A una no me resisto. Estando en Roma, a principios de noviembre de 1994, ciertos colegas de la Universidad de Lublin —que eran amigos personales de Karol Wojtyla de su época universitaria— me consiguieron una invitación para la misa matutina del Papa. La del día siguiente. En horas, mi familia se vino desde España y a las cinco de la madrugada, perdida la esperanza de un taxi, corrimos como galgos desde piazza Roronda hasta el Vaticano. Llegamos exhaustos, sudorosos y por los pelos.

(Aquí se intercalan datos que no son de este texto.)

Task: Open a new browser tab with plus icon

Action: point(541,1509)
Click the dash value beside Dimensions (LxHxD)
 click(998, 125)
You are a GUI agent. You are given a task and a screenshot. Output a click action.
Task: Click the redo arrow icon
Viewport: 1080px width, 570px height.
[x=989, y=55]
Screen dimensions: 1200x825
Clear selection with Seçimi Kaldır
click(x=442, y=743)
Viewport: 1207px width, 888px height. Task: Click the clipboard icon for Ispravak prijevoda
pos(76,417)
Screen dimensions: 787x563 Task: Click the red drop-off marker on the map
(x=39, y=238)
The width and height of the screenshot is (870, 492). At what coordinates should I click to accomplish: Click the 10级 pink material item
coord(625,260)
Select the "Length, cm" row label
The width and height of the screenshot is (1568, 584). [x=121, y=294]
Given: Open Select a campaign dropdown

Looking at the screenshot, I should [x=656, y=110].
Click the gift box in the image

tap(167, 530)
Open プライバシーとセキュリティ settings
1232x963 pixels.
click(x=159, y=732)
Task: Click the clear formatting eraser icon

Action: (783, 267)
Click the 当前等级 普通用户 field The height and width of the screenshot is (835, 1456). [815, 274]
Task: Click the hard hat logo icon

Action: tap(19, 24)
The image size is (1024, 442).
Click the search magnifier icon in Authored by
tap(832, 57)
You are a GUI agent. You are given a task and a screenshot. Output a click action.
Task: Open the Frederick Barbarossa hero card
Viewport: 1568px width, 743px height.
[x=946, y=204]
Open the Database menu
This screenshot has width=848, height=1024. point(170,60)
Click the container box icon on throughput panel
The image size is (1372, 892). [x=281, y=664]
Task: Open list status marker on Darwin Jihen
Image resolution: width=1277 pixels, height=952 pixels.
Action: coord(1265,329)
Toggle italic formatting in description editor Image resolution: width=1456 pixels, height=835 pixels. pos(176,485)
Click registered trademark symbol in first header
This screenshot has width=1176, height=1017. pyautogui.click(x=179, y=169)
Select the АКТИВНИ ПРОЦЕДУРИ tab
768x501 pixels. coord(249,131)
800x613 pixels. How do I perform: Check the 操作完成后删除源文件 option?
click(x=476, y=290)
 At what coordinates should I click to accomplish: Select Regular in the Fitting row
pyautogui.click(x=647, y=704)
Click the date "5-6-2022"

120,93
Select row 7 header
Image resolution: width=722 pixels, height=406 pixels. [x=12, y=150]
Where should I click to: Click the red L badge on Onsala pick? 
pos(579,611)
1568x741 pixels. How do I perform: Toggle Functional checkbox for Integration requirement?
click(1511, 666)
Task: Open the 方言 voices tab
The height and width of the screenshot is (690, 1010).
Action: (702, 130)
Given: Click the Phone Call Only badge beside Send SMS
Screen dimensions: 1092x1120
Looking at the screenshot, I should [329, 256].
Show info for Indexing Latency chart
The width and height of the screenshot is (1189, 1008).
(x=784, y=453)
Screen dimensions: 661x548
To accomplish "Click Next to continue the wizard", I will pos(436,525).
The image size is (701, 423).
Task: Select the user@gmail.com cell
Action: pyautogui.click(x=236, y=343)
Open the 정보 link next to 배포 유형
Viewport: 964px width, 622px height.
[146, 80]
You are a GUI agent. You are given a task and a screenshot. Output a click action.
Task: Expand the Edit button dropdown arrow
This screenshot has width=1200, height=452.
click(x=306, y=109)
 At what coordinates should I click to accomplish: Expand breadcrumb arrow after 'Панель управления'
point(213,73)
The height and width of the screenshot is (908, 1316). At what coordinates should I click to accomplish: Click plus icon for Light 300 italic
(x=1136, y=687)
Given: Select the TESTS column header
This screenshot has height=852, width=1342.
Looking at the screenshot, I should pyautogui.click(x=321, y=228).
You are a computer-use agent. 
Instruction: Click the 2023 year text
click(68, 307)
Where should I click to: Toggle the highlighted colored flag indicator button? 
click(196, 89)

El Papa ya estaba en la pequeña capilla, en su reclinatorio frente al altar, rezando con sus papelitos.
Éramos pocos, apenas mi familia y dos monjas. Empezada la misa y tras la consagración, nos sobresaltó un estruendo. Mi nuera Julia se había desplomado desvanecida. En ayunas, la carrera por las calles y, sobre todo, su embarazo de mes y medio de su primer hijo, mi nieto Álvaro. Con la ayuda de las monjitas, la llevamos a una salita contigua donde quedaron cuidándola las religiosas. El Papa pareció no inmutarse, pero al terminar la misa se fue derecho donde estaba mi nuera. En la distancia corta, Juan Pablo II desprendía una hombría y una naturalidad muy atractivas. Era un tipo auténtico. Puso sus manos sobre el regazo y luego sobre la cabeza de Julia y bendijo uno y otra.
No cuento esto por tener un nieto bendecido, cuando crecía para nacer, por un Papa y encima beato, pese a que reconozco que no es moco de pavo. Julia padecía una malformación tumoral de gran tamaño —como un coco— que ponía en riesgo su embarazo, el parto y su futura maternidad. En fin, una de tantas angustias de las familias de todo el mundo. Nada de ello se le dijo al Papa, aunque él se fue derecho a bendecir al niño en el vientre y a Julia en la cabeza. La escena nos electrizó a todos, pues sentimos cada uno aquella ganzúa con la que te abría el alma y te la disponía a Dios. Llegado el tiempo, mi nuera alumbró a Álvaro, sanos y salvos ambos, y se le extirpó el tumor, de modo que pudo ser de nuevo madre. Siempre hemos considerado la cosa como un favor de Juan Pablo II y su recuerdo sigue conmoviéndonos el corazón hasta las entretelas. ¿Beato en sólo seis años? ¿Qué quieren que les diga? Para mí, santo súbito.